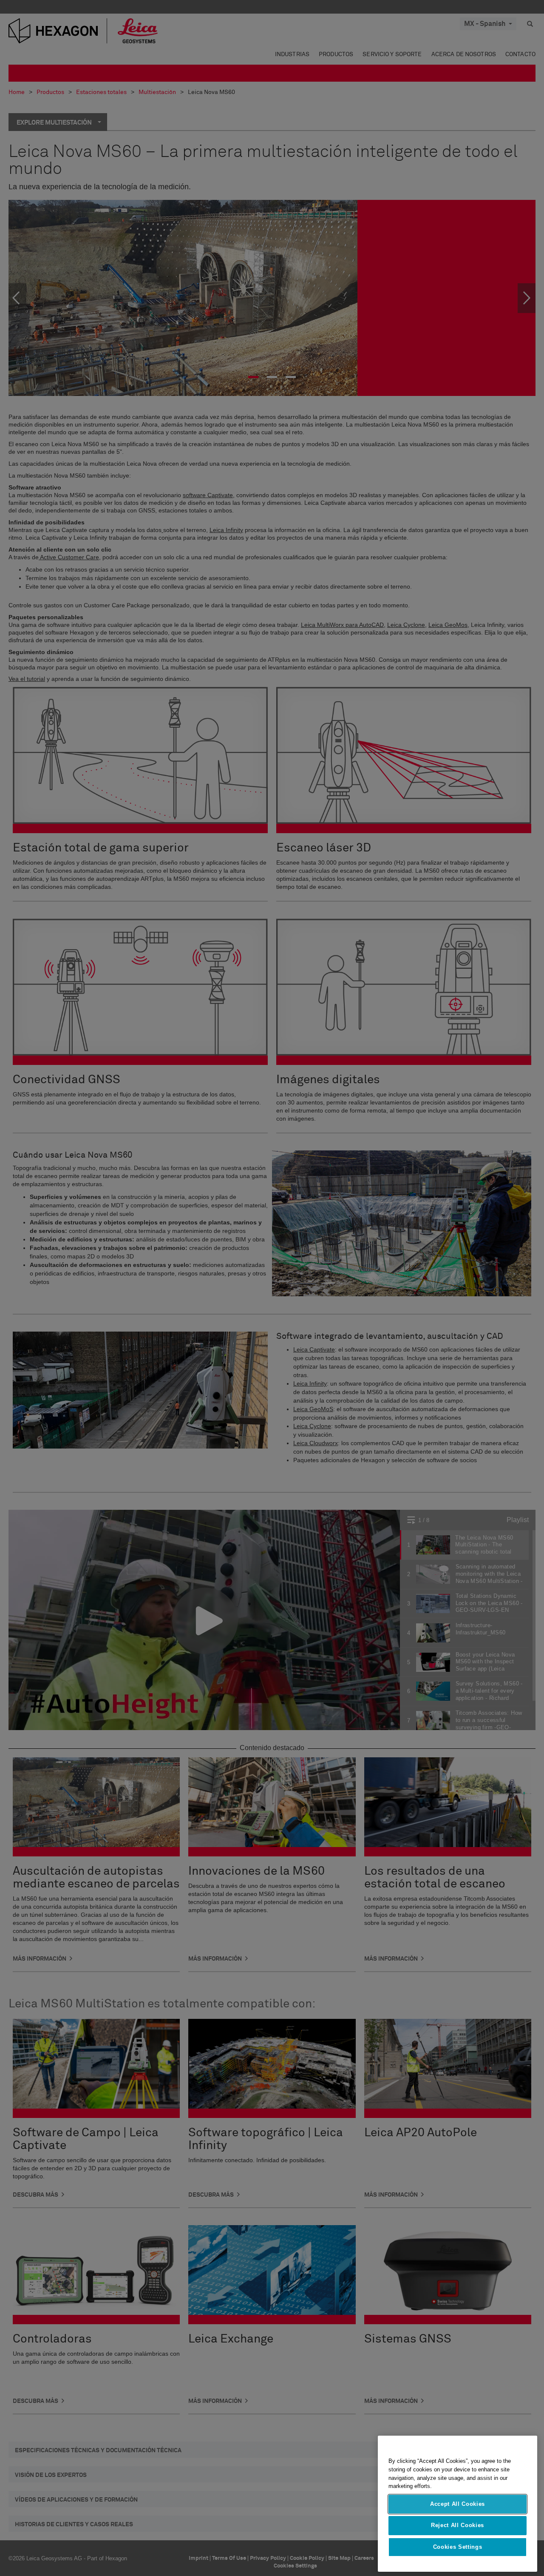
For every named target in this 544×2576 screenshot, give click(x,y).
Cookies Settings (457, 2547)
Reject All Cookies (457, 2525)
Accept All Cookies (457, 2504)
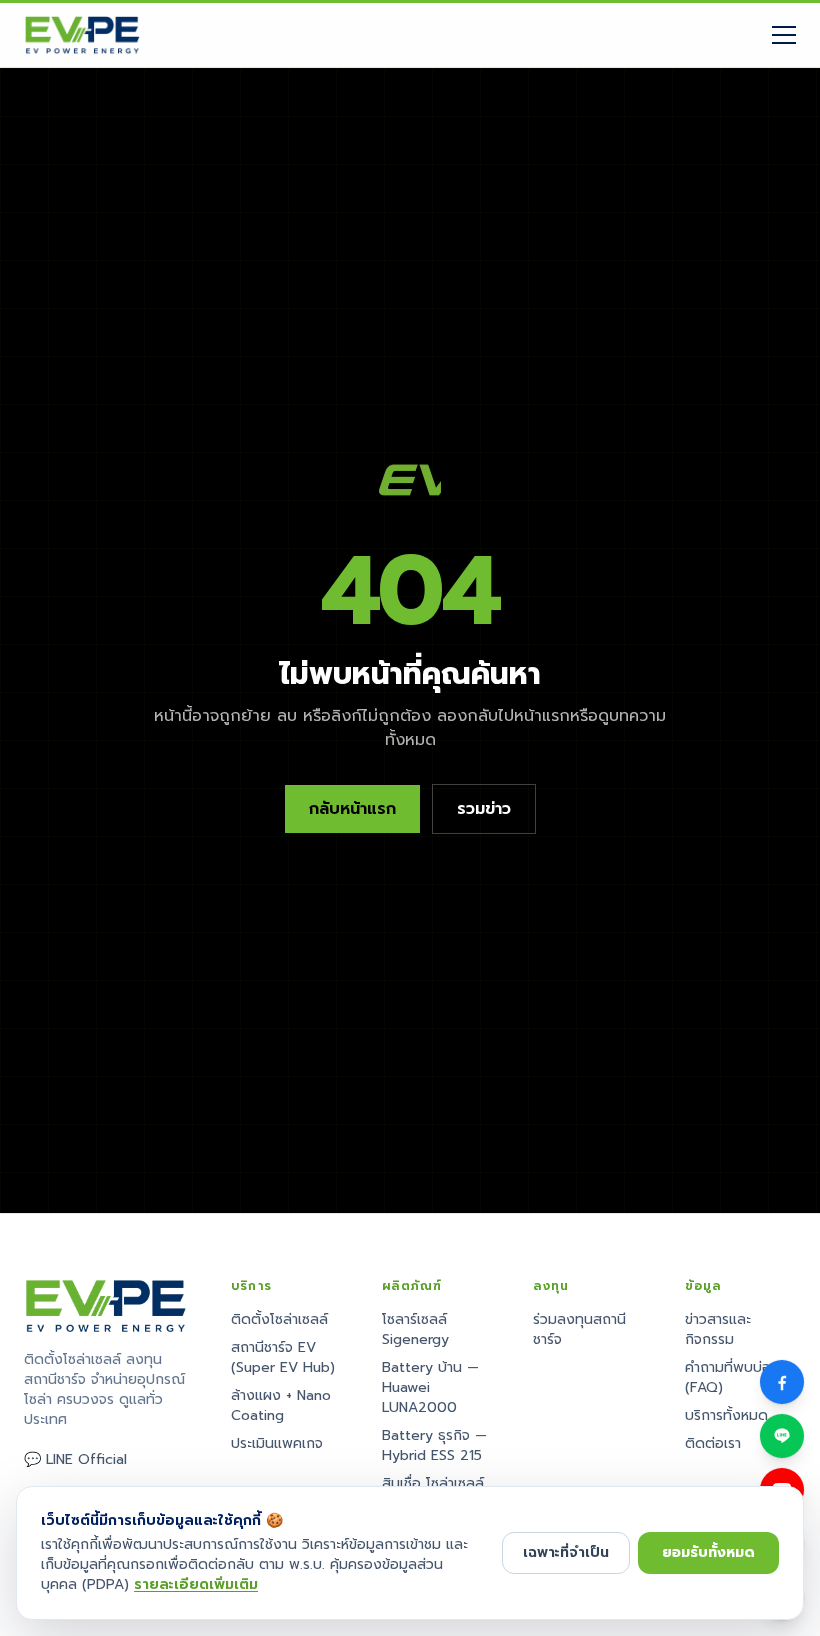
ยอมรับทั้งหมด (708, 1552)
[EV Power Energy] (82, 35)
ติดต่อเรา (713, 1443)
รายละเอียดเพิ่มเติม (196, 1584)
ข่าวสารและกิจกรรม (718, 1329)
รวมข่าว (484, 809)
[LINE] (782, 1436)
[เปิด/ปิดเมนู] (784, 35)
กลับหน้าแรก (352, 809)
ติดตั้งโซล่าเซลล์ (279, 1319)
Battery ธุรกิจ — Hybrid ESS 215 (434, 1445)
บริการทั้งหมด (726, 1415)
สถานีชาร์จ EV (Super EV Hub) (283, 1357)
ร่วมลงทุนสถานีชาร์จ (579, 1329)
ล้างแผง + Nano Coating (281, 1405)
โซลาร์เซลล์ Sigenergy (415, 1329)
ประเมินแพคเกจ (277, 1443)
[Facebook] (782, 1382)
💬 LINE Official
________
WHAT YOU NEED TO DO: What lines in the data above contain the word "Cookies"? Copy them all.

EXERCISE RESULT:
Cookies Settings (457, 2547)
Reject All Cookies (457, 2525)
Accept All Cookies (457, 2504)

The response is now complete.